"I Don't Want to Talk About It." Really?
Are you aware there is no such place as yesterday?
Sounds like gobbledygook.
But hang with me a moment because there’s a method to my madness.
We use the word yesterday in our everyday language like it’s a place.
“Just yesterday I saw Mike at Starbucks.”
“You know yesterday we ran into Mary in the mall.”
See, it actually it feels like a place, doesn’t it?
But even by the definition of the word place, it doesn’t have a location.
People can get a little woozy on this one.
Many just consider yesterday to be part of life. You know, like yesterday when you ran into Mary at the mall.
Where is the yesterday of you meeting Mary in the mall?
It no longer exists.
Except in your mind.
Kinda feels like you have a yesterday though, right?
Like it actually exists.
Almost like a shoebox of all your birthday or baseball cards.
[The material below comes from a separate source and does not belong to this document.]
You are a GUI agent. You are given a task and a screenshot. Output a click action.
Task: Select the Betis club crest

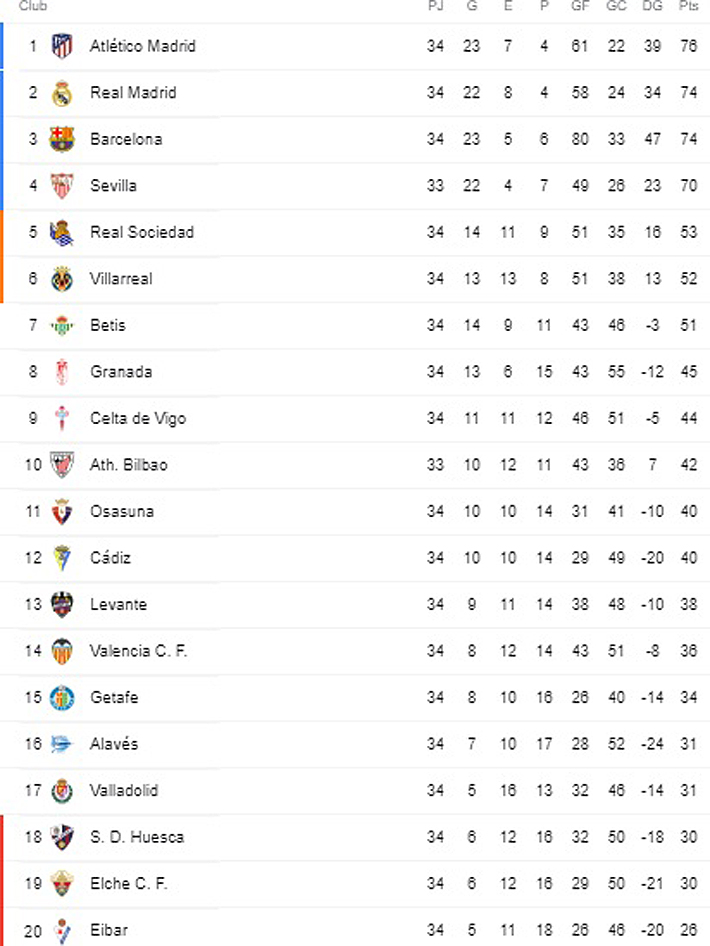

But see you can go grab a hold of those cards.
Yesterday?...well it’s just an experience you now have a mental record of.
But the killer thing is it’s only tabbed as yesterday in your mind.
Hold on now...here comes the madness...
See, if meeting Mary in the mall had no “yesterday” tab, what significance would it hold?
Stay with me now.
It would be something you experienced then.
You got out of bed this morning.
Where is that experience?
You then had a cup of coffee or tea.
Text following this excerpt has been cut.